Sardou

Chambers's Encyclopaedia, Volume 9: Bound to Swansea, p. 164–165

Sardou, VICTORIN, a French dramatist, was born at Paris on 7th September 1831. He studied medicine, but took to the writing of dramas instead of practising. His first efforts were decidedly failures, but through his marriage with an actress, who nursed him when sick and in the extremity of want, he became acquainted with the celebrated Déjazet, for whom he wrote two very successful pieces, Monsieur Garat and Les Près Saint-Gervais (1860). In a few years he had amassed a fortune. He has been almost as prolific as Scribe, with whom he may be fitly compared, but whom he in many respects excels. With a first-rate knowledge of stage-effect he combines an unrivalled instinct for what will just suit the taste of the playgoing public. His comedies are in general loosely constructed, but full of rapid action; the character-sketching and the emotional elements are both superficial; the dialogue is brilliant and witty, but the episodes are often very improbable. Sardou makes fun of the foibles of his contemporaries in a very clever, amusing fashion. His works are hardly literature; they are much better suited for acting than for being read.

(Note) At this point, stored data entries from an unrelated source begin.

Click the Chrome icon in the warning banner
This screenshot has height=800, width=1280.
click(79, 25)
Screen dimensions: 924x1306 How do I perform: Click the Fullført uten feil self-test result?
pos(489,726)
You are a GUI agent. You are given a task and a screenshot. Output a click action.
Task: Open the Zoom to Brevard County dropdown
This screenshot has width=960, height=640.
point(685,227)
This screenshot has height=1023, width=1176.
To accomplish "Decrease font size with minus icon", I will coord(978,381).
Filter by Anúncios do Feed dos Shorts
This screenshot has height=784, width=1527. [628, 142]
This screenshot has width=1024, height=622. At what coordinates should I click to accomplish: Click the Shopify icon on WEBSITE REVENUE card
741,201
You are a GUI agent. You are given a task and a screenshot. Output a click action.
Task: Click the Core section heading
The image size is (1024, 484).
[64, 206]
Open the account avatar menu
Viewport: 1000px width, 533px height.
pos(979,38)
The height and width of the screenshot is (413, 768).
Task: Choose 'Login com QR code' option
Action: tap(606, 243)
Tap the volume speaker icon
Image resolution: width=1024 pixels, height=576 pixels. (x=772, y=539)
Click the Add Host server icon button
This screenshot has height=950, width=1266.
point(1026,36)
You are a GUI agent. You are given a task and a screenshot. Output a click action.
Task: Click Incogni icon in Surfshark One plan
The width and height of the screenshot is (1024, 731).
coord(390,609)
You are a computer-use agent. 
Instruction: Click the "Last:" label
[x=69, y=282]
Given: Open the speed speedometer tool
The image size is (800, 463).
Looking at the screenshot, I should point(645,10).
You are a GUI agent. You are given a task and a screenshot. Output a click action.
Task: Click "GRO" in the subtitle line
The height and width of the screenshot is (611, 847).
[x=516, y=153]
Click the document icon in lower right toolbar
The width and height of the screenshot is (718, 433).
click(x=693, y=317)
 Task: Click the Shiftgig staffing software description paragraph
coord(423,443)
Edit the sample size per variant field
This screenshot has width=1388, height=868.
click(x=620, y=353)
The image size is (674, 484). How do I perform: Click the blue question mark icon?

Pieces like Nos Intimes and Lcs Ganaches (1861), Les Vieux Garçons and La Famille Benoît (1865), Nos Bons Villageois and Maison Neuve (1866), Rabagas (1872), Dora (1877), Daniel Rochat (1880), Odette (1882), and Marquise (1889) make a fair sample of his capabilities and style. For Sarah Bernhardt he wrote the well-known

Fédora (1883), Théodora (1884), and La Tosca (1887). He has, moreover, attempted the higher historical play in pieces like La Patrie (1869), La Haine (1874), and Thermidor (1891). Sardou was elected to the Academy in 1877. See Montégut in Revue des Deux Mondes (1877).